The 10% air source is simply a flexible vent from the furnace to the outside. Since it's just a hole cut out in the side of the house, the distance between the furnace and the outside is only about 7 feet. This set up is very common here, but it does suck in lots of cold air.
The return is ducted into the side of the unit, not louved doors.
The stat is as you described it should be, right by the cold air return, 5 feet up.
Today is another example of the problem, a sunny day with temp about 30, upstairs room is hot, mainfloor is very warm, naturally stat won't go on, basement is very cold.
About the windows, I don't have termal curtains but the upstairs room has those roll down heavy curtains/shades that block out all the light, they keep the room warmer when it's cold, and cooler when the sun is on that side, but of course with the roll down curtains always down it's like the room has no windows, no light. During the summer they also prevent any air from coming through the ajar window - blocks sun and wind.
if that cold basement is the route back to the furnace then that residual heat from the sun on the upper floors will cool down as it travels back to the unit.it only feels good when it is hitting the rooms and contained within spread it out into a hall down into the basement it disappears innto a np gain.the damper situation was a suggestion for the overheating of the basement being closest to the furnace.a damper with a small motor powered off the furnace volt with a stat,when the basement hits say 65F setting on the stat it would slowly close the supply to the basement,and add more air up to the upper floors.see how that stat location runs the system no matter whats happening up top or in the basement...for argument sake,say to relocate it to the basement you would over heat the 1st and 2nd floors trying to maintain the basement with the suns adding solar.

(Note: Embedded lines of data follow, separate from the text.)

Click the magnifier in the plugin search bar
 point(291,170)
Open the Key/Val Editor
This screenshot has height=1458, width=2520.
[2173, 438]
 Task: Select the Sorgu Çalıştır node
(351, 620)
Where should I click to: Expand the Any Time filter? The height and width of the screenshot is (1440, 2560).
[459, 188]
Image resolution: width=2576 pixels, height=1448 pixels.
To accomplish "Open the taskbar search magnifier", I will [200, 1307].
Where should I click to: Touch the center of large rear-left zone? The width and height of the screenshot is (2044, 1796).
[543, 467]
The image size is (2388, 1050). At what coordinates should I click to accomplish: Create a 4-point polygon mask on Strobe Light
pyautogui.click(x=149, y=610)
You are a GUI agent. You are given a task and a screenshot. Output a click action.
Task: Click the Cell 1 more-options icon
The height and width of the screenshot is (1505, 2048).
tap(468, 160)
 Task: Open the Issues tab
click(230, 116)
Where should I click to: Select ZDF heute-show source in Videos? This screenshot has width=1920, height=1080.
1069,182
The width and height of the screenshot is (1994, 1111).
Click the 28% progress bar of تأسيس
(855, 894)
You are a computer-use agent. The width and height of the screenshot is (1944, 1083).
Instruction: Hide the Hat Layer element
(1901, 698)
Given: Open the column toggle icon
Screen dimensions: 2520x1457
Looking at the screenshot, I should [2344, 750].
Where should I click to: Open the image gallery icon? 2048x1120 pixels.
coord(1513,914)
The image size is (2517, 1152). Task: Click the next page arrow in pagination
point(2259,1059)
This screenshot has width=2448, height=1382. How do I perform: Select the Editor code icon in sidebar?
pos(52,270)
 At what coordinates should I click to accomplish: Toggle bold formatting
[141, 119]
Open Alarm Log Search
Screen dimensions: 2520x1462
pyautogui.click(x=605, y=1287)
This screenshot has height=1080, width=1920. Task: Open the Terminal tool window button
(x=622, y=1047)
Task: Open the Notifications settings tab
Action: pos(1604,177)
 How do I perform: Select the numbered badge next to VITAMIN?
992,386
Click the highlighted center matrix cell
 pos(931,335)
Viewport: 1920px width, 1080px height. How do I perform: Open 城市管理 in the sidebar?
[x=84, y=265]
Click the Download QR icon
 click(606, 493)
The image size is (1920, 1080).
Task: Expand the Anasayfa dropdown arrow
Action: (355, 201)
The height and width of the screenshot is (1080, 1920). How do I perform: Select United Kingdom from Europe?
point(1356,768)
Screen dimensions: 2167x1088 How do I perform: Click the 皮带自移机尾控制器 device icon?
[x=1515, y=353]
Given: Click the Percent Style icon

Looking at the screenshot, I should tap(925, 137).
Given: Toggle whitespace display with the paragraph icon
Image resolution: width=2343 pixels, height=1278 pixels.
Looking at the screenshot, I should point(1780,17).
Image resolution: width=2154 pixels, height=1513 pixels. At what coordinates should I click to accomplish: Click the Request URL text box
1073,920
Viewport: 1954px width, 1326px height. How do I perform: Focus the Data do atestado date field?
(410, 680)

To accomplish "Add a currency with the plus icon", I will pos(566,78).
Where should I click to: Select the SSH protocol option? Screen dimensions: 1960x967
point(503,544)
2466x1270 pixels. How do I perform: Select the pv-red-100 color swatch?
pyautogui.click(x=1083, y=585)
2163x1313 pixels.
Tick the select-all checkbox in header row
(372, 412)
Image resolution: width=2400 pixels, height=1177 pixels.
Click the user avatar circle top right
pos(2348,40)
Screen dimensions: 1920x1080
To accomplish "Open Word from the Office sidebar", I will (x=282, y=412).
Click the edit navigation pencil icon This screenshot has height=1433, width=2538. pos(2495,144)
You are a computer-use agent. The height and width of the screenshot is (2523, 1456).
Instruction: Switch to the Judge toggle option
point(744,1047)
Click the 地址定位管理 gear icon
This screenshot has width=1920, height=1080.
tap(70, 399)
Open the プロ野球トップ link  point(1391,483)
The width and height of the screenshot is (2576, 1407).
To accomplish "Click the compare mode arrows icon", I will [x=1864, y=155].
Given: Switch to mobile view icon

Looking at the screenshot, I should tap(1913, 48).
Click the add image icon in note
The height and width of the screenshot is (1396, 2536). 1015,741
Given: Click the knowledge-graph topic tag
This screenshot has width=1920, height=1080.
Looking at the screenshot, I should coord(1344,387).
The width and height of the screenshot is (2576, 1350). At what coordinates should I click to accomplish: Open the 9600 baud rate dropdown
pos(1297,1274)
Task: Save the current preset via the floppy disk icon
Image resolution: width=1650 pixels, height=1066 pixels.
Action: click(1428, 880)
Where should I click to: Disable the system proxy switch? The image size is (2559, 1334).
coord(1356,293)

It sounds to me like you need to do some puzzle-work. You should have the ability to restrict air on all of your heating vents and cold air returns. start by restricting the basement return as much as possible, then partially close the hot air vents in the warmest rooms and open them up in the coldest rooms until you are getting fairly consistent heating and cold air return from all of your vents. Sometimes, you will have a cold air return that doesn't have any louvres whatsoever on it - restrict it temporarily by taping cardboard over part of it. Once you've got things at a good balance you can permanently restrict it with sheet metal.